__WHAT YOU SHOULD DO__
The listing is to be printed in full, exactly as given.

***

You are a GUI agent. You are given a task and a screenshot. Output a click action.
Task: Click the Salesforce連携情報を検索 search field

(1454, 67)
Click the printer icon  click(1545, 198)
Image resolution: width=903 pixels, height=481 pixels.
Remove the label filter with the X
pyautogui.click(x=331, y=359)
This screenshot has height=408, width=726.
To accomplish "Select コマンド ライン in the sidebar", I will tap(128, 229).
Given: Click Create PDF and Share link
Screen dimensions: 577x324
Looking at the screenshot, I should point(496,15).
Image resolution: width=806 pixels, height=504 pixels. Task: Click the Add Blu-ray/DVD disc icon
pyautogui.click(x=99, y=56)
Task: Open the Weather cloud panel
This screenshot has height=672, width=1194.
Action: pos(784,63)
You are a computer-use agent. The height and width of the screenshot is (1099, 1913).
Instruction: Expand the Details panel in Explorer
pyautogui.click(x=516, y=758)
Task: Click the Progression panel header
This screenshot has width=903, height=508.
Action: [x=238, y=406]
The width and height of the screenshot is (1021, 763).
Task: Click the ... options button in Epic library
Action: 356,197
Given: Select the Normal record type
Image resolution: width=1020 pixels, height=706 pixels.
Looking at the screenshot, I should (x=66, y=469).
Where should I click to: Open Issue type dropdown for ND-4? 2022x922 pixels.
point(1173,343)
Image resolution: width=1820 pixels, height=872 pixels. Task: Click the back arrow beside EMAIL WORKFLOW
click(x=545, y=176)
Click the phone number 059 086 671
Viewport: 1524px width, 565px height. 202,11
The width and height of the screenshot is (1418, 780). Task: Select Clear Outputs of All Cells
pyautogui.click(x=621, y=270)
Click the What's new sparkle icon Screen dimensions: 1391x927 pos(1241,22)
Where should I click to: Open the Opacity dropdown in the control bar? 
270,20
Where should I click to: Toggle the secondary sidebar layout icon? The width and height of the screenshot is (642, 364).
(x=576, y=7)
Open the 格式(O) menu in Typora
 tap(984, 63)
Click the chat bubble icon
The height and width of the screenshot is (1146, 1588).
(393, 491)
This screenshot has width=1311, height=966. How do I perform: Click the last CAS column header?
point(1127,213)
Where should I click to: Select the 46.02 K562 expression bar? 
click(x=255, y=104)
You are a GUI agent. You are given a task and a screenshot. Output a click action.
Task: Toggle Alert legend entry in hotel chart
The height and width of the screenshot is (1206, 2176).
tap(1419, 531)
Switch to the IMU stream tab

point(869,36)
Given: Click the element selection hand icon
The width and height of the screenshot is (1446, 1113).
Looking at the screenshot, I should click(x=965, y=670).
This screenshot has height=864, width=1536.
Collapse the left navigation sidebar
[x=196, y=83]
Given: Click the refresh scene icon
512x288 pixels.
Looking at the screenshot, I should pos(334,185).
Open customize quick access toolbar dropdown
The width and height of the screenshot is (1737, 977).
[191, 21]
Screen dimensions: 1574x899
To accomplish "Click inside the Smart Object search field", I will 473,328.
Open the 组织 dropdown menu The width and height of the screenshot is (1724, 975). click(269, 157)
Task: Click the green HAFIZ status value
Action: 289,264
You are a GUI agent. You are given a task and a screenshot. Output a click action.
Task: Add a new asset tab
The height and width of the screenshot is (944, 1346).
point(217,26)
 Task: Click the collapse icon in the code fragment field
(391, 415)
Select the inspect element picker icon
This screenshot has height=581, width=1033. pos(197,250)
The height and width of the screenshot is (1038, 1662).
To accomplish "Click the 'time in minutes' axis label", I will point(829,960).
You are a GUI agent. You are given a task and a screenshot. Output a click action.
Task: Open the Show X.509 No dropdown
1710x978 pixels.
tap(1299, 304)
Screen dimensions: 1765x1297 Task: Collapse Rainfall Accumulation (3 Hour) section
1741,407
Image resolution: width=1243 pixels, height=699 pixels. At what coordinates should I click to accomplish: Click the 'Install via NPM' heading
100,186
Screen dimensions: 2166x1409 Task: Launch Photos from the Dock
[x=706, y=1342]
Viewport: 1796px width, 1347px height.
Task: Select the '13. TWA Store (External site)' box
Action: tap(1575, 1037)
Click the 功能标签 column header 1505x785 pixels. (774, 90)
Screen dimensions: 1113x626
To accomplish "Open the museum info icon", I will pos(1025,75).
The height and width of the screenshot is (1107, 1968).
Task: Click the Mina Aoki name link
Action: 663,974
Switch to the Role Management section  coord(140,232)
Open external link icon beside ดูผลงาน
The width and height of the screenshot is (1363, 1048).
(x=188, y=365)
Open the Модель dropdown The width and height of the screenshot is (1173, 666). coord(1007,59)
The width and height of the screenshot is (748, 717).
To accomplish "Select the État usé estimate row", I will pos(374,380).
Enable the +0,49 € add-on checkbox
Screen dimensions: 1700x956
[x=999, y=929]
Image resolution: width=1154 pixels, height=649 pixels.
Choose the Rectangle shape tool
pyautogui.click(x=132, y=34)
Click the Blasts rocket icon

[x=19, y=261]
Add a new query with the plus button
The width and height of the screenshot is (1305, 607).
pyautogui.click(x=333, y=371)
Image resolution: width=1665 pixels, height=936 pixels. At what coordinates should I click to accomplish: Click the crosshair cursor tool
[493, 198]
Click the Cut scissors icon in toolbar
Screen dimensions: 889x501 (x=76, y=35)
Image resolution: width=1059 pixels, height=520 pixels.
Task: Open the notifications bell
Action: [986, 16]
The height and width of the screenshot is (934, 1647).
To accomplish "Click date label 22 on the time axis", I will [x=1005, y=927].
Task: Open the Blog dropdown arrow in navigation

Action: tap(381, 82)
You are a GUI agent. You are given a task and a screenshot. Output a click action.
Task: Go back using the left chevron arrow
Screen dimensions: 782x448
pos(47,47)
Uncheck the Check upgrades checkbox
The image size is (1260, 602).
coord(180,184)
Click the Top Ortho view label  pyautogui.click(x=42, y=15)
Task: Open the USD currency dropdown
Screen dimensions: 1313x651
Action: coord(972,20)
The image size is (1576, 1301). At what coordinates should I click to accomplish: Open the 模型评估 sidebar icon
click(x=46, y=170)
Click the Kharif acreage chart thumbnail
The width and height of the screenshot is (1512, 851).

***

__RESULT OF THE TASK__
You are a GUI agent. You are given a task and a screenshot. Output a click action.
Task: Click the Salesforce連携情報を検索 search field

(1454, 67)
Click the printer icon  click(1545, 198)
Image resolution: width=903 pixels, height=481 pixels.
Remove the label filter with the X
pyautogui.click(x=331, y=359)
This screenshot has height=408, width=726.
To accomplish "Select コマンド ライン in the sidebar", I will tap(128, 229).
Given: Click Create PDF and Share link
Screen dimensions: 577x324
Looking at the screenshot, I should point(496,15).
Image resolution: width=806 pixels, height=504 pixels. Task: Click the Add Blu-ray/DVD disc icon
pyautogui.click(x=99, y=56)
Task: Open the Weather cloud panel
This screenshot has height=672, width=1194.
Action: pos(784,63)
You are a computer-use agent. The height and width of the screenshot is (1099, 1913).
Instruction: Expand the Details panel in Explorer
pyautogui.click(x=516, y=758)
Task: Click the Progression panel header
This screenshot has width=903, height=508.
Action: [x=238, y=406]
The width and height of the screenshot is (1021, 763).
Task: Click the ... options button in Epic library
Action: 356,197
Given: Select the Normal record type
Image resolution: width=1020 pixels, height=706 pixels.
Looking at the screenshot, I should (x=66, y=469).
Where should I click to: Open Issue type dropdown for ND-4? 2022x922 pixels.
point(1173,343)
Image resolution: width=1820 pixels, height=872 pixels. Task: Click the back arrow beside EMAIL WORKFLOW
click(x=545, y=176)
Click the phone number 059 086 671
Viewport: 1524px width, 565px height. 202,11
The width and height of the screenshot is (1418, 780). Task: Select Clear Outputs of All Cells
pyautogui.click(x=621, y=270)
Click the What's new sparkle icon Screen dimensions: 1391x927 pos(1241,22)
Where should I click to: Open the Opacity dropdown in the control bar? 
270,20
Where should I click to: Toggle the secondary sidebar layout icon? The width and height of the screenshot is (642, 364).
(x=576, y=7)
Open the 格式(O) menu in Typora
 tap(984, 63)
Click the chat bubble icon
The height and width of the screenshot is (1146, 1588).
(393, 491)
This screenshot has width=1311, height=966. How do I perform: Click the last CAS column header?
point(1127,213)
Where should I click to: Select the 46.02 K562 expression bar? 
click(x=255, y=104)
You are a GUI agent. You are given a task and a screenshot. Output a click action.
Task: Toggle Alert legend entry in hotel chart
The height and width of the screenshot is (1206, 2176).
tap(1419, 531)
Switch to the IMU stream tab

point(869,36)
Given: Click the element selection hand icon
The width and height of the screenshot is (1446, 1113).
Looking at the screenshot, I should click(x=965, y=670).
This screenshot has height=864, width=1536.
Collapse the left navigation sidebar
[x=196, y=83]
Given: Click the refresh scene icon
512x288 pixels.
Looking at the screenshot, I should pos(334,185).
Open customize quick access toolbar dropdown
The width and height of the screenshot is (1737, 977).
[191, 21]
Screen dimensions: 1574x899
To accomplish "Click inside the Smart Object search field", I will 473,328.
Open the 组织 dropdown menu The width and height of the screenshot is (1724, 975). click(269, 157)
Task: Click the green HAFIZ status value
Action: 289,264
You are a GUI agent. You are given a task and a screenshot. Output a click action.
Task: Add a new asset tab
The height and width of the screenshot is (944, 1346).
point(217,26)
 Task: Click the collapse icon in the code fragment field
(391, 415)
Select the inspect element picker icon
This screenshot has height=581, width=1033. pos(197,250)
The height and width of the screenshot is (1038, 1662).
To accomplish "Click the 'time in minutes' axis label", I will point(829,960).
You are a GUI agent. You are given a task and a screenshot. Output a click action.
Task: Open the Show X.509 No dropdown
1710x978 pixels.
tap(1299, 304)
Screen dimensions: 1765x1297 Task: Collapse Rainfall Accumulation (3 Hour) section
1741,407
Image resolution: width=1243 pixels, height=699 pixels. At what coordinates should I click to accomplish: Click the 'Install via NPM' heading
100,186
Screen dimensions: 2166x1409 Task: Launch Photos from the Dock
[x=706, y=1342]
Viewport: 1796px width, 1347px height.
Task: Select the '13. TWA Store (External site)' box
Action: tap(1575, 1037)
Click the 功能标签 column header 1505x785 pixels. (774, 90)
Screen dimensions: 1113x626
To accomplish "Open the museum info icon", I will pos(1025,75).
The height and width of the screenshot is (1107, 1968).
Task: Click the Mina Aoki name link
Action: 663,974
Switch to the Role Management section  coord(140,232)
Open external link icon beside ดูผลงาน
The width and height of the screenshot is (1363, 1048).
(x=188, y=365)
Open the Модель dropdown The width and height of the screenshot is (1173, 666). coord(1007,59)
The width and height of the screenshot is (748, 717).
To accomplish "Select the État usé estimate row", I will pos(374,380).
Enable the +0,49 € add-on checkbox
Screen dimensions: 1700x956
[x=999, y=929]
Image resolution: width=1154 pixels, height=649 pixels.
Choose the Rectangle shape tool
pyautogui.click(x=132, y=34)
Click the Blasts rocket icon

[x=19, y=261]
Add a new query with the plus button
The width and height of the screenshot is (1305, 607).
pyautogui.click(x=333, y=371)
Image resolution: width=1665 pixels, height=936 pixels. At what coordinates should I click to accomplish: Click the crosshair cursor tool
[493, 198]
Click the Cut scissors icon in toolbar
Screen dimensions: 889x501 (x=76, y=35)
Image resolution: width=1059 pixels, height=520 pixels.
Task: Open the notifications bell
Action: [986, 16]
The height and width of the screenshot is (934, 1647).
To accomplish "Click date label 22 on the time axis", I will [x=1005, y=927].
Task: Open the Blog dropdown arrow in navigation

Action: tap(381, 82)
You are a GUI agent. You are given a task and a screenshot. Output a click action.
Task: Go back using the left chevron arrow
Screen dimensions: 782x448
pos(47,47)
Uncheck the Check upgrades checkbox
The image size is (1260, 602).
coord(180,184)
Click the Top Ortho view label  pyautogui.click(x=42, y=15)
Task: Open the USD currency dropdown
Screen dimensions: 1313x651
Action: coord(972,20)
The image size is (1576, 1301). At what coordinates should I click to accomplish: Open the 模型评估 sidebar icon
click(x=46, y=170)
Click the Kharif acreage chart thumbnail
The width and height of the screenshot is (1512, 851).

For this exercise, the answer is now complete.